Era la señora Forestier, siempre joven y guapa, siempre atractiva. La señora Loisel sintió una intensa emoción. ¿Le hablaría? Sí, desde luego. Y ahora que ya había pagado, se lo diría todo. ¿Por qué no?
Se acercó a ella. -Buenos días, Jeanne.
La otra no la reconocía, asombrada de que aquella pobre mujer la llamara tan familiarmente. Balbució:
-Perdón..., señora... No sé... Me parece que se confunde.
-No. Soy Mathilde Loisel. Su amiga lanzó un grito:
-¡Mi pobre Mathilde! ¡Cómo has cambiado!...
-Sí, desde que no te veo, he vivido días muy duros y he sufrido muchas miserias..., y todo por ti...
-¿Por mí? ¿Cómo es eso?
-Recordarás aquel collar de diamantes que me prestas­te para ir a la fiesta del Ministerio, ¿verdad?
-Sí. ¿Y qué?
-Pues que lo perdí.
-¡Pero si me lo devolviste!
-Te devolví otro muy parecido. Y hace diez años que estamos pagándolo. Comprenderás que, para nosotros, que no teníamos nada, la cosa no era fácil... Por fin todo ha ter­minado, y me siento muy satisfecha.
La señora Forestier se había parado.
-¿Dices que compraste un collar de diamantes para sus­tituir el mío?
-Sí. No te diste cuenta, ¿verdad? Eran muy parecidos.
Y sonreía con una alegría orgullosa e ingenua. La señora Forestier, muy impresionada, le cogió las dos manos:
-¡Mi pobre Mathilde! ¡Pero si el mío era falso! No cos­taría más de quinientos francos...

1.042. Maupassant (Guy de) - 053



[1] Maupassant conocía bien el ambiente de este Ministerio en el que tra­bajó entre 1878 y 1880.

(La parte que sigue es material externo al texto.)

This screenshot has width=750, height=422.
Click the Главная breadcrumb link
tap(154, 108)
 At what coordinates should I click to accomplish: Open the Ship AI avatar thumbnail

[2] Animal fabuloso con cabeza, cuello y pecho de mujer y pies de león. Figuradamente se aplica a la persona enigmática, que no deja traslucir sus pensamientos o impresiones.
[3] Lugar que servía de zona de caza para los parisinos de condición modesta.
[4] Coche de caballos cerrado, con cuatro ruedas y, generalmente, dos asientos. Se llaman también cupés.
[5] Calle popular del norte de París.
[6] Antiguo palacio de Richelieu en cuyo jardín hay numerosas tiendas.
[7] Nombre con el que era conocida la moneda de oro de veinte francos.
[8] Prórrogas del plazo concedido para el pago de una deuda.
[9] Interés abusivo en un préstamo.
[10] La idea de que el azar rige el destino de los hombres se repite con fre­cuencia en Maupassant.
[11] Lugar de paseo con cafés-concierto, restaurantes y numerosos árboles y zonas ajardinadas. La avenida fue construida hacia media-dos del siglo XIX.